En agriculture, une seconde révolution verte, plus agro-écologique, se développe pour remplacer les intrants chimiques et les énergies fossiles en mobilisant la biodiversité, en adaptant les pratiques agricoles aux paysages plutôt que l’inverse, en restructurant des réseaux de haies et des zones inondables pour contrôler les évènement extrêmes. En développant dans les villes des infrastructures vertes régulatrices, la biodiversité est de plus en plus mobilisée pour diminuer l’impact des températures plus élevées et les conséquences de pluies de plus en plus importantes.
Dans les forêts, la logique de production intensive de bois à croissance rapide avec des espèces exotiques a démontré son extrême fragilité.
La biodiversité peut être aussi une formidable source de savoir et d’inspirations pour le futur, à condition de mieux la connaitre, mieux la comprendre, mieux en prendre conscience en s’immergeant notamment dans la nature sauvage. Mais pour cela il faut lui laisser de la place et il faut donner aux hommes l’opportunité de rencontrer les différentes facettes de la biodiversité.
Action/Réflexion
Toutes les questions que posent les agressions actuelles à la biodiversité sont complexes car pluridisciplinaires, sociales, culturelles, … Or nous assistons chaque jour à des décisions prises dans l’urgence, à des rituels incantatoires qui auront des effets sur ce qu’il adviendra de notre environnement. Chaque jour, nous travaillons dans le parc à « inventer un nouveau modèle de gestion de l’environnement » réinstallant des prés fleuris, multipliant les zones humides, réhabilitant le pacage (pâturage en forêt) par des moutons.

DONNÉES FOURNIES

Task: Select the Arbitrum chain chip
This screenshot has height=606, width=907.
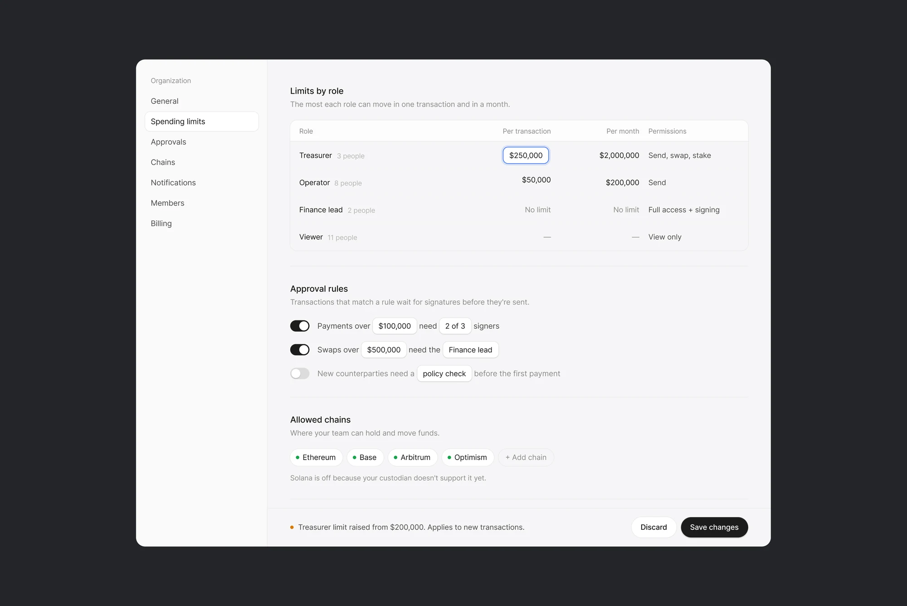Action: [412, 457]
* * *
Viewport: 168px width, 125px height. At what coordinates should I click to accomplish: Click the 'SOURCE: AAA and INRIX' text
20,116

CONSIGNE
Recopiez intégralement l'extrait sur la biodiversité, sans en modifier un seul mot.

CORRIGÉ
En agriculture, une seconde révolution verte, plus agro-écologique, se développe pour remplacer les intrants chimiques et les énergies fossiles en mobilisant la biodiversité, en adaptant les pratiques agricoles aux paysages plutôt que l’inverse, en restructurant des réseaux de haies et des zones inondables pour contrôler les évènement extrêmes. En développant dans les villes des infrastructures vertes régulatrices, la biodiversité est de plus en plus mobilisée pour diminuer l’impact des températures plus élevées et les conséquences de pluies de plus en plus importantes.
Dans les forêts, la logique de production intensive de bois à croissance rapide avec des espèces exotiques a démontré son extrême fragilité.
La biodiversité peut être aussi une formidable source de savoir et d’inspirations pour le futur, à condition de mieux la connaitre, mieux la comprendre, mieux en prendre conscience en s’immergeant notamment dans la nature sauvage. Mais pour cela il faut lui laisser de la place et il faut donner aux hommes l’opportunité de rencontrer les différentes facettes de la biodiversité.
Action/Réflexion
Toutes les questions que posent les agressions actuelles à la biodiversité sont complexes car pluridisciplinaires, sociales, culturelles, … Or nous assistons chaque jour à des décisions prises dans l’urgence, à des rituels incantatoires qui auront des effets sur ce qu’il adviendra de notre environnement. Chaque jour, nous travaillons dans le parc à « inventer un nouveau modèle de gestion de l’environnement » réinstallant des prés fleuris, multipliant les zones humides, réhabilitant le pacage (pâturage en forêt) par des moutons.